Burkina Faso : les violations des droits des Peuls au cœur des préoccupations internationales
Alors que la 45ème session du Conseil des droits de l’homme s’apprête à se conclure, un appel pressant est lancé par l’Organisation mondiale contre la torture et ses partenaires du Réseau SOS-Torture. Ils exhortent le rapporteur spécial sur les droits des peuples autochtones, ainsi que l’ensemble des membres du Conseil, à porter une attention particulière à la situation critique des populations peules au Burkina Faso. Ces communautés se retrouvent tragiquement prises au piège des opérations de lutte antiterroriste qui secouent la région du Sahel.
Depuis l’année 2016, les Peuls du Burkina Faso sont la cible de violations flagrantes de leurs droits fondamentaux, des actes qui, par leur gravité, peuvent être qualifiés de crimes internationaux. Dans certaines zones, l’ampleur des massacres suggère même des pratiques de nettoyage ethnique, compte tenu de leur caractère massif, généralisé et systématique.
Ces exactions incluent fréquemment des exécutions extrajudiciaires de milliers de civils. Elles sont perpétrées soit par les forces de sécurité, souvent appuyées par des groupes d’autodéfense bénéficiant du soutien de l’État, soit par des groupes armés non étatiques. Entre janvier 2019 et mai 2020, des centaines d’innocents ont ainsi été massacrés dans des localités telles que Yirgou, Kain Ouro, Banh, Barga, Djibo et Tawalbougou. Parallèlement, des milliers d’autres civils, dont de nombreux enfants, languissent dans des conditions inhumaines au sein de prisons comme celles de Kaya et de Loumbila.

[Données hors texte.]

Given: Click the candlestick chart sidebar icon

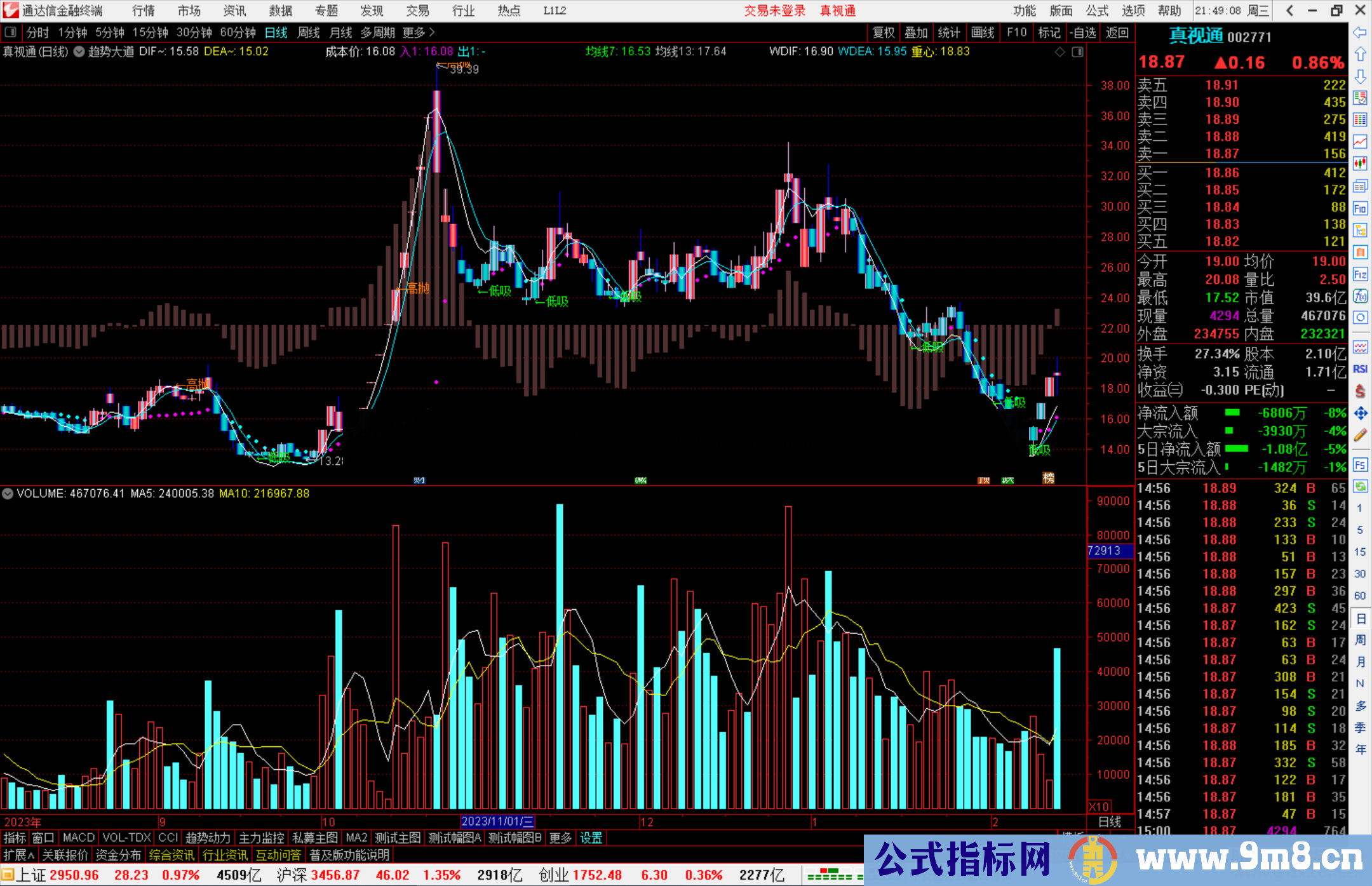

Ces détentions résultent d’arrestations arbitraires et de séquestrations au secret, privant les victimes de tout contact avec des magistrats ou des avocats. De surcroît, un climat de discrimination et de stigmatisation s’est installé, exacerbant l’insécurité alimentaire dont souffrent ces populations.
Malgré la publication de nombreux rapports et le dépôt de plaintes auprès des instances judiciaires, les autorités burkinabées n’ont pas encore pris les mesures nécessaires pour identifier et sanctionner les responsables de ces violations. Le Conseil des droits de l’homme est donc invité à recommander fermement au gouvernement du Burkina Faso de déployer toutes les actions sécuritaires et judiciaires requises afin de garantir un environnement protecteur pour ce groupe vulnérable.